Алексей посмотрел на Павла с удивлением.
— А что ты так заинтересовался? Если ты из ФСБ, то зря стараешься. Во-первых, ничего криминального я не дела. А во-вторых, даже если успеешь на меня накопать, а точнее сочинить что-нибудь, то посадить-то все равно не успеешь.
— Что ты злишься? — Павел растерялся. — Я просто хочу знать. Понимаешь, когда я понял, что обречен, вот тут-то мне и захотелось как можно больше узнать про ту жизнь, в которой я жил. Пока здоров был — делами занимался. Бестолково как-то объясняю. Короче, просто интересно. А к эфэсбэшникам у меня свой счет.
— Какой? Расскажи!
— Леш, я первый спросил. Обещаю, расскажу.
— Да все просто. Классику читать надо. «Золотого теленка» помнишь? Ну, Ильфа и Петрова.
— Читал, но не фанат.
— Так вот, дорогой мой Павел, там много умных мыслей есть. Например, про зиц-председателя Фунта. У него работа была такая — сидеть. За нэпманов.
— Так ты сидел? — Павел чуть было не подпрыгнул.
— Нет. И других не сажал, от тюрьмы спасал. Ладно, расскажу. Знаешь про фирмы-поплавки?
— Ну конечно. Без них никто работать не мог.
— А кто у тебя их возглавлял?
— Я, Леш, их покупал готовые. Поэтому точно не знаю. Ну, думаю, стандартно — бомжи или по краденым паспортам. Меня это не касалось.
— Примитивно и тупо! Так, мой юный друг Павел, я делал это красивее. И тонь ше. Была у меня одна знакомая компания молодых людей. Деловых и оборотистых. Они как раз такие фирмы создавали. И продавали. Таким, как ты. А я им фунтов поставлял.
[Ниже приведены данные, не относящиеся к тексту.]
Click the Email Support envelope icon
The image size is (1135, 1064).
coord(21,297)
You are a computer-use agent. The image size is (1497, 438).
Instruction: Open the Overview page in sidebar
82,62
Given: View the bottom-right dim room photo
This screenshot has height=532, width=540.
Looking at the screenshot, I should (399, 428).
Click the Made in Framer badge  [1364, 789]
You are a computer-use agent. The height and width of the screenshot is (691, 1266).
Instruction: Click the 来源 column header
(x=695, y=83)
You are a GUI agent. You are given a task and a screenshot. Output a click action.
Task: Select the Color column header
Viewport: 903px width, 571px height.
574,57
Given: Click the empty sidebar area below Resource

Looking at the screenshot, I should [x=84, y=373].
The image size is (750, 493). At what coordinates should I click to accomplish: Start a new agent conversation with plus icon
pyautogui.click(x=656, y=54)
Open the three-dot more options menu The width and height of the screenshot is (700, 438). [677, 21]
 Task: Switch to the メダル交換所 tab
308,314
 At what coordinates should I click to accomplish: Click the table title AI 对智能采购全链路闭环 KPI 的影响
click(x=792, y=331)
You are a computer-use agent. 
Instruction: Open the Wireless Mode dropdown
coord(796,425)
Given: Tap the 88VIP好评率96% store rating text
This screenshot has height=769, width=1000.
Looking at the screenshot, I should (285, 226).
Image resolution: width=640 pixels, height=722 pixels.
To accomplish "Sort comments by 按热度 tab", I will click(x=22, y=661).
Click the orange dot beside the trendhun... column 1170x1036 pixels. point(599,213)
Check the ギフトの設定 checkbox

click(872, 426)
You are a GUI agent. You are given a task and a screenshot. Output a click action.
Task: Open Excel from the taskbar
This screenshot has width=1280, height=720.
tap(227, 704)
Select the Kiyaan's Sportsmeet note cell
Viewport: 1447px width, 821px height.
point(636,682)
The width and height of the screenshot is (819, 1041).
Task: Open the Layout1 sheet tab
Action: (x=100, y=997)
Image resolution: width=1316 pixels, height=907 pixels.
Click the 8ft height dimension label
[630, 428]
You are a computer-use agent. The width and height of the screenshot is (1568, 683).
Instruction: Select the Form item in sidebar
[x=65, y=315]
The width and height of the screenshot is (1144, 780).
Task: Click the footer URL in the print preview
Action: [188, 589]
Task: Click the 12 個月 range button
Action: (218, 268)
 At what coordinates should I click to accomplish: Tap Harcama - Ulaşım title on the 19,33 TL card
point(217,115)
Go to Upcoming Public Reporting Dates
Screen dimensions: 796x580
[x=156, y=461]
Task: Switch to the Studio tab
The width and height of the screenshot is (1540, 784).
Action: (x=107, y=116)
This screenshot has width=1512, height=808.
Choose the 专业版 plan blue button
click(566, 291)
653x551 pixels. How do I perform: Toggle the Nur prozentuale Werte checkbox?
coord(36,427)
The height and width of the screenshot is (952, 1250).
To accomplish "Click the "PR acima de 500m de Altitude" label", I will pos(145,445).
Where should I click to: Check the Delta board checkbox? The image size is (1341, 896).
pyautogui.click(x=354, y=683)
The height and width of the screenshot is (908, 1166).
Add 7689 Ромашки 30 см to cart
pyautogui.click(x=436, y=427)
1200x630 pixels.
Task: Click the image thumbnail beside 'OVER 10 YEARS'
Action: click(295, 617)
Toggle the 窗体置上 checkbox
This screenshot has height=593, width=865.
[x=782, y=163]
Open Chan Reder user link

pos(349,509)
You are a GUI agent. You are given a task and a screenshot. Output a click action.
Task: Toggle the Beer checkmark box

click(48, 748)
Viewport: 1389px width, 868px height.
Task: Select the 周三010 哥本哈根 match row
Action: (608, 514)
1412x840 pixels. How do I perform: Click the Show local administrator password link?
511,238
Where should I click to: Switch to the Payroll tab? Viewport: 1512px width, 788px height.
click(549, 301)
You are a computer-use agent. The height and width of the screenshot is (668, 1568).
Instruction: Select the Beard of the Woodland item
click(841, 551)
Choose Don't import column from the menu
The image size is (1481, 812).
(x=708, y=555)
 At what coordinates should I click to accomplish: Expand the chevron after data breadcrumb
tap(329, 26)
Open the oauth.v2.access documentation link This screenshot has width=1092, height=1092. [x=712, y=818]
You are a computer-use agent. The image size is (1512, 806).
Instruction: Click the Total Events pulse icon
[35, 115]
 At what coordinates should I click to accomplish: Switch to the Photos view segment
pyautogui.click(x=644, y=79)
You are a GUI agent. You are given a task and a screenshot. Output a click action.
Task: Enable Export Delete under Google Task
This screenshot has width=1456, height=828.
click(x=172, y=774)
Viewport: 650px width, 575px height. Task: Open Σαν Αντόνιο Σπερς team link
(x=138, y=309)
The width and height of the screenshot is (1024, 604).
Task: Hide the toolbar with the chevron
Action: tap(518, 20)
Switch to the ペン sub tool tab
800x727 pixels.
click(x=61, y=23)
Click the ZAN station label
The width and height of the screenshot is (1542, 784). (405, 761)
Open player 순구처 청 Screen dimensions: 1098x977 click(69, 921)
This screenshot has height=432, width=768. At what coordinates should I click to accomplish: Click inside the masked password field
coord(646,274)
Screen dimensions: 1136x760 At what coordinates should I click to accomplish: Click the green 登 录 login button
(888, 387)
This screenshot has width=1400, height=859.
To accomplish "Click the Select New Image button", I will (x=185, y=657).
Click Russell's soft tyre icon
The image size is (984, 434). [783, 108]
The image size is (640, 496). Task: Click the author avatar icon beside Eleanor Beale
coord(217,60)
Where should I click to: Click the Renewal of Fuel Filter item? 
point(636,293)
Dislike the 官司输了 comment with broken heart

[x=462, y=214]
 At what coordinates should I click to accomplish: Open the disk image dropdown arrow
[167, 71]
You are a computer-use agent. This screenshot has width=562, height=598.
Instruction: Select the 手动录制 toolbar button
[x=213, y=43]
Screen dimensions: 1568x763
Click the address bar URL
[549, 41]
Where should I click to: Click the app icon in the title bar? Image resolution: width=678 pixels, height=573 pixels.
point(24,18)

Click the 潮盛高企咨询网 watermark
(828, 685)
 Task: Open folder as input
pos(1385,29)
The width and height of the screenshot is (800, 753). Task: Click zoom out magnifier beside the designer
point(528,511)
— Паспорта воровал, генацвали?
— Иди ты! Все проще и гениальнее. У меня приятель в онкодиспансере работал. Он меня давал данные на тех пациентов, у которых была четвертая стадия рака. Ну, как у нас с тобой. То есть обреченных. Подбирал тех, кому месяцев шесть — восемь оставалось. Тут ведь точно не определишь. Вот на имена этих несчастных фирмы регистрировались, а когда менты приходили, то оп-па! — нет человека. Ну а молодежь мне за фамилии и паспортные данные небольшие комиссионные выплачивала. Правда, они все на лечение сына и уходили. Так что я, считай, не для себя старался.
— Остроумно. И в общем-то гуманно, — Павел удивленно качал головой и задорно смеялся.
— Ну, а ты за что эфэсбэшников ненавидишь?
— Да, банальная история, генацвали. Даже дурацкая, если так разобраться.
— Рассказывай, не томи.
— Да, пожалуйста! Была у меня девушка, лет двадцать назад. Или что-то около того. Встречались. Даже жить вместе начали. Да, какой там начали! Два года вместе прожили. Потом она стала обижаться, что в ЗАГС не веду, внимания стал уделять меньше, взяла свои вещи и ушла. Я хотел ее вернуть. У дома ждал, цветы в ручку двери засовывал. На работу к ней ездил. А она — как отрезала. А месяца через два позвонила и сказала, что если я ее не оставлю в покое, то новый ее со мной разберется. Я спросил, кто он такой, разбираться чтобы? Из бандитов? Она отвечает: «Нет, из ФСБ». А потом он мне позвонил. И четко так объяснил, что либо я ее оставляю в покое, либо он «со товарищи» меня укатают лет на десять. Я пошутил, мол, как японского шпиона? А он так спокойно мне отвечает: «Нет, как российского бизнесмена». Я понял, дядя не шутит. Ну, и отвалил. Потом всю жизнь ее вспоминал. Может, она единственная и была, которую я любил.
— Как ее звали? — еле выговорил Алексей.
— Оксана. А что?
— Нет, ничего…
Алексей как-то неестественно стал выгибаться назад, тело напряглось и сразу обмякло. Рука бессильно упала с кровати и несколько мгновений раскачивалась словно маятник. Алексей потерял сознание.